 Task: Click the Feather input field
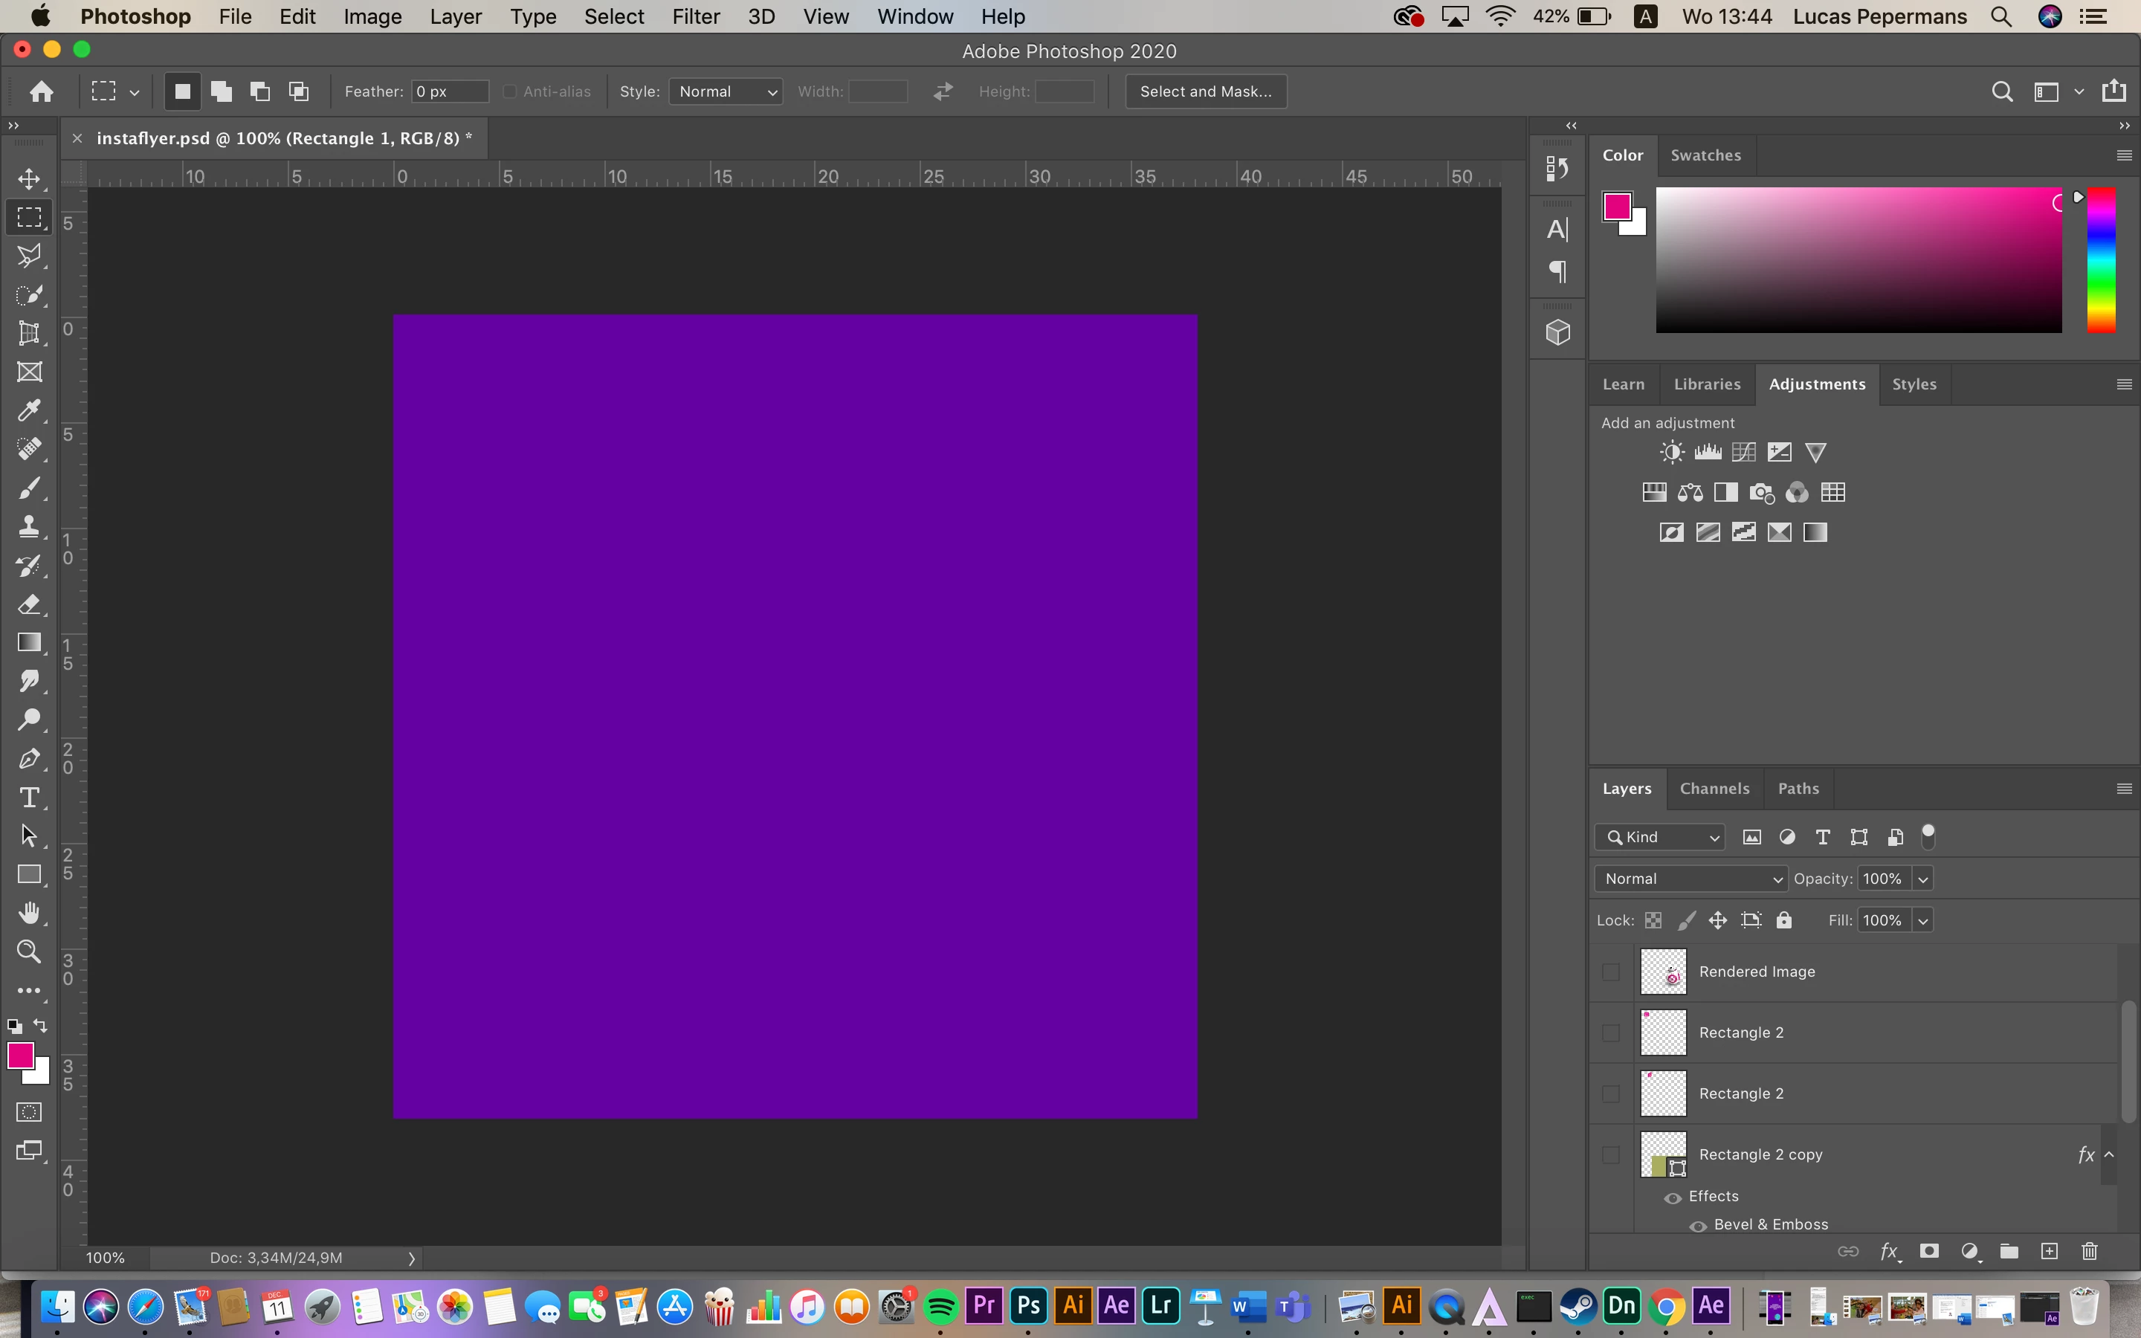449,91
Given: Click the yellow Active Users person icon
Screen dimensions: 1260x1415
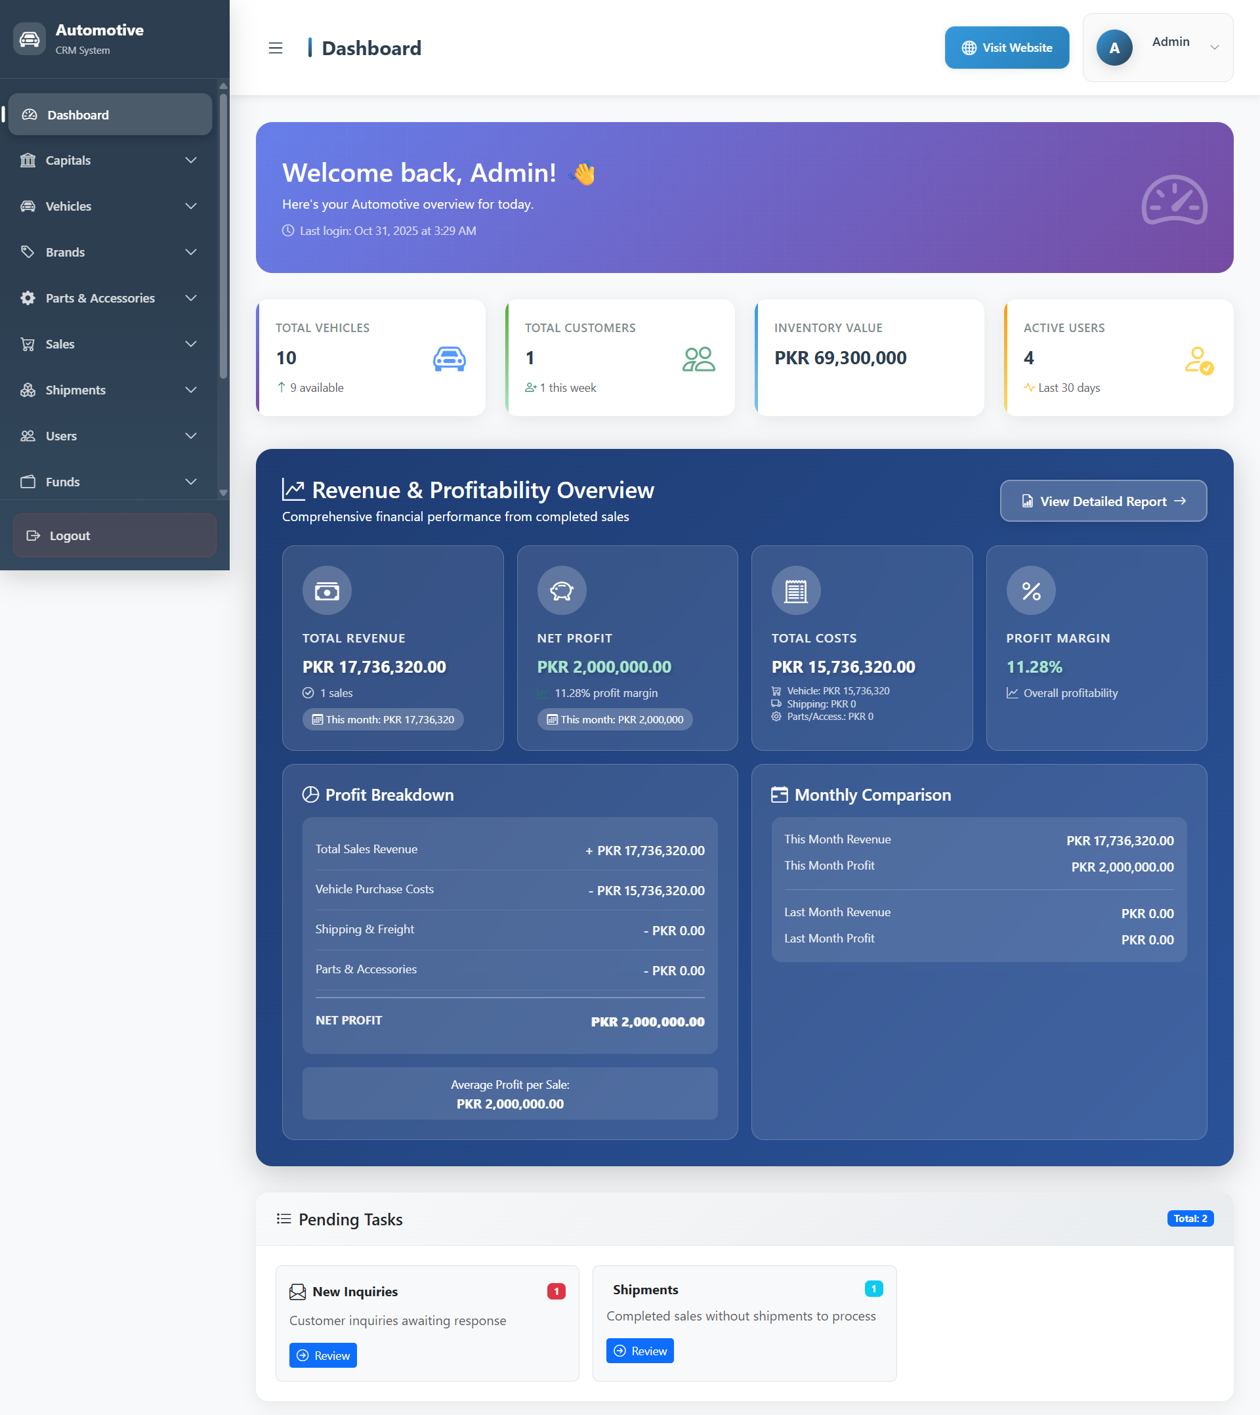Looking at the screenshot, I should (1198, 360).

--------

- **TASK STATEMENT**: Would you return the data exactly as written, without the pictures?

- **SOLUTION TO THIS TASK**:
 Task: Click the Feather input field
449,91
Given: Click the yellow Active Users person icon
Screen dimensions: 1260x1415
Looking at the screenshot, I should (1198, 360).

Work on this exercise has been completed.